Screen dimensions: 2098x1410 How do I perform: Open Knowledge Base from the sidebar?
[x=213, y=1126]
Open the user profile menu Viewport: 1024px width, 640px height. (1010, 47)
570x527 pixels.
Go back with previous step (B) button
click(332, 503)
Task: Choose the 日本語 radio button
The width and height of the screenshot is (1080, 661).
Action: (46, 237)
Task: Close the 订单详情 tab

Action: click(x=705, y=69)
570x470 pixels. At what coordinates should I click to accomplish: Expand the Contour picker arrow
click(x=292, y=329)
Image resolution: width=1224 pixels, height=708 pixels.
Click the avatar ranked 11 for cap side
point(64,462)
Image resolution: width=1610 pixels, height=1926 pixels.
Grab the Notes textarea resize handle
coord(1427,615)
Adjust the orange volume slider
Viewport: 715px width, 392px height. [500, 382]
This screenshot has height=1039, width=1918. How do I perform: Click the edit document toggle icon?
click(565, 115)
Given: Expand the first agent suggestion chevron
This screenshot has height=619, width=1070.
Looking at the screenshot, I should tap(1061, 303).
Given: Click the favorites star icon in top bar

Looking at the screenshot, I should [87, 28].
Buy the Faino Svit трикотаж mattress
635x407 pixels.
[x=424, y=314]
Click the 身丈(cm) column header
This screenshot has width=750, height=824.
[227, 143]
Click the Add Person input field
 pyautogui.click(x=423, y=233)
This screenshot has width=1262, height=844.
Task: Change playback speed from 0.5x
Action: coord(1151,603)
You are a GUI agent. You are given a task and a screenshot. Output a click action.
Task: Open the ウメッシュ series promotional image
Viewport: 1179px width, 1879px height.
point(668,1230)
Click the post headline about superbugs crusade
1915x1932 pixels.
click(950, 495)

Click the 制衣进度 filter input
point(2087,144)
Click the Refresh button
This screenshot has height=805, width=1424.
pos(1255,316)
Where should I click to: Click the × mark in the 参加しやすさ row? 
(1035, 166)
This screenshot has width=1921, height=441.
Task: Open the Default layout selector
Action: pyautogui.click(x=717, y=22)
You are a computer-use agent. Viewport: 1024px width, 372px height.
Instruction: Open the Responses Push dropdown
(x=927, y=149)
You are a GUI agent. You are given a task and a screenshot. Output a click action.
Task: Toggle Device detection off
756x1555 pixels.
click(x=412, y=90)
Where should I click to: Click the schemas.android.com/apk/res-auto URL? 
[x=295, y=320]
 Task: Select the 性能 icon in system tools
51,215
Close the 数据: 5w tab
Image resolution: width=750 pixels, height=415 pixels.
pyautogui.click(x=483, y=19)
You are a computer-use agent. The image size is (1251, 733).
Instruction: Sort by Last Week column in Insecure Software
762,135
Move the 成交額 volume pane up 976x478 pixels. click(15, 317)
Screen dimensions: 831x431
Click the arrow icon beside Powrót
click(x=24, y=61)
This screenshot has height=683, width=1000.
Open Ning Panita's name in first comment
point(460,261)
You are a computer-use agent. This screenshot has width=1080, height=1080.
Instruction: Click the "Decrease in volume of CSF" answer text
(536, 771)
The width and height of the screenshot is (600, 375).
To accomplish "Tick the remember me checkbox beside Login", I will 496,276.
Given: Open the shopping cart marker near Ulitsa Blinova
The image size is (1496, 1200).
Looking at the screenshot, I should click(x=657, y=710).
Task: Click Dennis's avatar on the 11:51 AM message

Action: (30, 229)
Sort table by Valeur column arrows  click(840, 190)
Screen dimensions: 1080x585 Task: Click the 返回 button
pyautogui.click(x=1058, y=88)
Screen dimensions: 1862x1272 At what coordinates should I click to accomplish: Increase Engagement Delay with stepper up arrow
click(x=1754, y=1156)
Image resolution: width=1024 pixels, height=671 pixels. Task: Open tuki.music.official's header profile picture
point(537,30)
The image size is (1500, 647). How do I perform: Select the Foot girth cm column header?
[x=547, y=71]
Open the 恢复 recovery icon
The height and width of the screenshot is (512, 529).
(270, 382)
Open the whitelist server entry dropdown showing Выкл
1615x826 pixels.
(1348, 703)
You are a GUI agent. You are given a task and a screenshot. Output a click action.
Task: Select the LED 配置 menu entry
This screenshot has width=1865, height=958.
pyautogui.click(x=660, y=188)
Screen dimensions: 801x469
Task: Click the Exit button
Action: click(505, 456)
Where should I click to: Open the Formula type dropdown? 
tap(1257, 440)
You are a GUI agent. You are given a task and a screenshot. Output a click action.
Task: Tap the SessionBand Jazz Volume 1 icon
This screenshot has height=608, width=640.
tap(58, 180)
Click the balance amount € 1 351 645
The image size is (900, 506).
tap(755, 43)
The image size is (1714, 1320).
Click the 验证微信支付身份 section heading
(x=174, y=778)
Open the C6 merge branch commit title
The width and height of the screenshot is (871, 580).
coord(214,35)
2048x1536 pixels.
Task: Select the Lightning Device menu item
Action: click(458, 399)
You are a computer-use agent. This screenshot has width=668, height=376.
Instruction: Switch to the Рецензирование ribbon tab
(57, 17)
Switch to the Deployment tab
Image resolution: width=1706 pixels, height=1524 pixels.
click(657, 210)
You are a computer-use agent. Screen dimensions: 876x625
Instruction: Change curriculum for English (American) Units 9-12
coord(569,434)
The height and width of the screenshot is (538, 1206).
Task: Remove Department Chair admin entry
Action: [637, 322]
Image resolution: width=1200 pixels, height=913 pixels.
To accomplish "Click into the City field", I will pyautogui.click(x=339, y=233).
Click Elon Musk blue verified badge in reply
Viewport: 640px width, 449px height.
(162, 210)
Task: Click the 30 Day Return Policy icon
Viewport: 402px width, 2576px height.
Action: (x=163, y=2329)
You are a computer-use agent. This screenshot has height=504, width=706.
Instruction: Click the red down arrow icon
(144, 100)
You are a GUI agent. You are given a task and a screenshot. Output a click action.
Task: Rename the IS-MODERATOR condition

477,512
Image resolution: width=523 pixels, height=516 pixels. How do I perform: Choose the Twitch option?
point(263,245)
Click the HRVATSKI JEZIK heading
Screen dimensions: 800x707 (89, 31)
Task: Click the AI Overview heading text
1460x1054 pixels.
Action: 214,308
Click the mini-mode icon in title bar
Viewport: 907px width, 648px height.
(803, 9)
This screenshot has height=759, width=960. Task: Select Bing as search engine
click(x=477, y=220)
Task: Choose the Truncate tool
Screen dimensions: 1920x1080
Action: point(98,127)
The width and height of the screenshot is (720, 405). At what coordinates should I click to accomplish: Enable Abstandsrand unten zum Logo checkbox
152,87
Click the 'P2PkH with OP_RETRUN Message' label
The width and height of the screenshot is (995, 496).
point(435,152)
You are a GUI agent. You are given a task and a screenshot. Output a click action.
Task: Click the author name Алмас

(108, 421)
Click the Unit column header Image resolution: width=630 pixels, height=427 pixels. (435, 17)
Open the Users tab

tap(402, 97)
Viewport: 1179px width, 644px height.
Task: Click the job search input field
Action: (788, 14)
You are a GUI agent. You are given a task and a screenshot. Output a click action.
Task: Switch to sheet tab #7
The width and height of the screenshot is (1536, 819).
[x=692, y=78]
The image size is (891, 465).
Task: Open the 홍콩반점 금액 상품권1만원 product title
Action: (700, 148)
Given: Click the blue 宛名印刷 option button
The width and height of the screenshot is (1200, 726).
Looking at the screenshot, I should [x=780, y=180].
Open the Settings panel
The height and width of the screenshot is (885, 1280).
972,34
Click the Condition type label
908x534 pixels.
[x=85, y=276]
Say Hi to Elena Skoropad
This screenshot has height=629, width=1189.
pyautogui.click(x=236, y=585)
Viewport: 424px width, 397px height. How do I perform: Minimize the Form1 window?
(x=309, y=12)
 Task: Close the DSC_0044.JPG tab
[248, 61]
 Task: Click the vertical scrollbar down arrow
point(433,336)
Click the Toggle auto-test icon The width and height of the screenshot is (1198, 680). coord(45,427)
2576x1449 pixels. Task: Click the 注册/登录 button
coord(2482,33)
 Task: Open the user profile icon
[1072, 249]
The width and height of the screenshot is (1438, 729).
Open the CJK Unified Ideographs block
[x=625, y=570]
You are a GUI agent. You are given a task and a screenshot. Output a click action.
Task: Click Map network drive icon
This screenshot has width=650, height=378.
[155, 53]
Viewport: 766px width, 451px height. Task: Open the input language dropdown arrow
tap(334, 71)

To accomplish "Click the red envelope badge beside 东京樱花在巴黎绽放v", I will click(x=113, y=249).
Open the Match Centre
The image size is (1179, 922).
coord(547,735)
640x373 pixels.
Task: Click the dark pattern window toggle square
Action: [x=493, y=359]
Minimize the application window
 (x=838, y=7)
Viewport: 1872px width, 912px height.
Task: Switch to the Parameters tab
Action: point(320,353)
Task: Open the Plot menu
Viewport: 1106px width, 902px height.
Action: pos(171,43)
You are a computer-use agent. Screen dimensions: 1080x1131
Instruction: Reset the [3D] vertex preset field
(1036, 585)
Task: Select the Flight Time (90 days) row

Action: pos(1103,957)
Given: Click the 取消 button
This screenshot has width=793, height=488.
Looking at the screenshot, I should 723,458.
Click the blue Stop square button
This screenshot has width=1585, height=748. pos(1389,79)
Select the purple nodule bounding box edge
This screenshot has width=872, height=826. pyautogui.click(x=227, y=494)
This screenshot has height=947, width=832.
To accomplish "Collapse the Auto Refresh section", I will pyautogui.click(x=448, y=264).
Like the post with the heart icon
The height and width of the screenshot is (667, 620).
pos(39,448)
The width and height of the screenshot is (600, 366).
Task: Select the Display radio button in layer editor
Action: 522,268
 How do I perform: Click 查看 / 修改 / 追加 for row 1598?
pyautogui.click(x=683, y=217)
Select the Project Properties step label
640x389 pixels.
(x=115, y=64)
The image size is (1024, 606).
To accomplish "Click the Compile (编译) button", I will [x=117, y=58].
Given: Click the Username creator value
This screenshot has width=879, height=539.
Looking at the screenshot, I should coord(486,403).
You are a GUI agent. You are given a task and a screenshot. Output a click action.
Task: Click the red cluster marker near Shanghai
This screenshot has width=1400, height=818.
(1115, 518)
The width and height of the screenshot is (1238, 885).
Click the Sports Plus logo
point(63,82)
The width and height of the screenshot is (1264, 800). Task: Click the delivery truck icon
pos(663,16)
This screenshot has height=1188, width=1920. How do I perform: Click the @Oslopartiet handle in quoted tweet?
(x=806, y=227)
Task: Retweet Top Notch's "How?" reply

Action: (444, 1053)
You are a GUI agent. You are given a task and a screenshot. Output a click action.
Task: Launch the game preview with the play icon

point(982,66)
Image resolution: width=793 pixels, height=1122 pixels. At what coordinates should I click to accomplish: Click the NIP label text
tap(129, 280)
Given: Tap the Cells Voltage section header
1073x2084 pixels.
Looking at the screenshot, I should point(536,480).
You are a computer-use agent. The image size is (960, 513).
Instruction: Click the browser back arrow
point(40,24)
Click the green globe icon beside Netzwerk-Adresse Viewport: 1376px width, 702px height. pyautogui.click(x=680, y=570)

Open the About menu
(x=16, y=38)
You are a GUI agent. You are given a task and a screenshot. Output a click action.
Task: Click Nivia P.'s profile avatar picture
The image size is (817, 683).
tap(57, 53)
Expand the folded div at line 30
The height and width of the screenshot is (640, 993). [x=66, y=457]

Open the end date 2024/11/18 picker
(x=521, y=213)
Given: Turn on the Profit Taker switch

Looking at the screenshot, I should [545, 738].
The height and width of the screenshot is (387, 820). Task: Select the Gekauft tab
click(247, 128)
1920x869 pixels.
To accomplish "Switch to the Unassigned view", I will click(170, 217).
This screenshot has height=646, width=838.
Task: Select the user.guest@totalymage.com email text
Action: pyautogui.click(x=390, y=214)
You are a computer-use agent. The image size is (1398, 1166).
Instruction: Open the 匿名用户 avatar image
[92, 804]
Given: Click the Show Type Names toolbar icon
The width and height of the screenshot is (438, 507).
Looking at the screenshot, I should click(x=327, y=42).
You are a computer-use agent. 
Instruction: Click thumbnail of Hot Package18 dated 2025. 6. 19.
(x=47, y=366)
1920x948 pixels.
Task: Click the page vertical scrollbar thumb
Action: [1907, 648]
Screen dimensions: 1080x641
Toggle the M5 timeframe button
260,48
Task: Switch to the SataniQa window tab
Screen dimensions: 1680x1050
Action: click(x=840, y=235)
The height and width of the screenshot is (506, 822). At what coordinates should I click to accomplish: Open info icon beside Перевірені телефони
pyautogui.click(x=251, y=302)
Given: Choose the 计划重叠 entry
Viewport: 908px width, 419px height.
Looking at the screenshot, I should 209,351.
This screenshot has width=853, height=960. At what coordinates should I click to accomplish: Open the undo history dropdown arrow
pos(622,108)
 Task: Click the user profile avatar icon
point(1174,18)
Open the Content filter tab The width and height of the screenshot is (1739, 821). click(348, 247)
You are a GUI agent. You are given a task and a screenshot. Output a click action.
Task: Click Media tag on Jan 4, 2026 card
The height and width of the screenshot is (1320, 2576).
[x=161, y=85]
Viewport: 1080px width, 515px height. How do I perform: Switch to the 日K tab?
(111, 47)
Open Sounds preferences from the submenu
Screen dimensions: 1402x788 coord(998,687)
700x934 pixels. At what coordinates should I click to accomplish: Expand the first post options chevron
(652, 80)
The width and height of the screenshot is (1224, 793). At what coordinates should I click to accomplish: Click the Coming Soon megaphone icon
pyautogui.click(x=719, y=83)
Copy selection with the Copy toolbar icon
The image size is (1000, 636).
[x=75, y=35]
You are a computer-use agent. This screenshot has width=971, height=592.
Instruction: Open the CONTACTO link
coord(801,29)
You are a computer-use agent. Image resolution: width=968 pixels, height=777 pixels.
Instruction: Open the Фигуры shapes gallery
********************
#### Task brief:
Lines with the word "computer": copy each one from the data above.

#### Task answer:
You are a computer-use agent. Viewport: 1024px width, 372px height.
You are a computer-use agent. The image size is (1251, 733).
You are a computer-use agent. This screenshot has width=1080, height=1080.
You are a computer-use agent. This screenshot has width=668, height=376.
You are a computer-use agent. Screen dimensions: 876x625
You are a computer-use agent. This screenshot has height=504, width=706.
You are a computer-use agent. Screen dimensions: 1080x1131
You are a computer-use agent. The image size is (960, 513).
You are a computer-use agent. The image size is (1398, 1166).
You are a computer-use agent. 
You are a computer-use agent. This screenshot has width=971, height=592.
You are a computer-use agent. Image resolution: width=968 pixels, height=777 pixels.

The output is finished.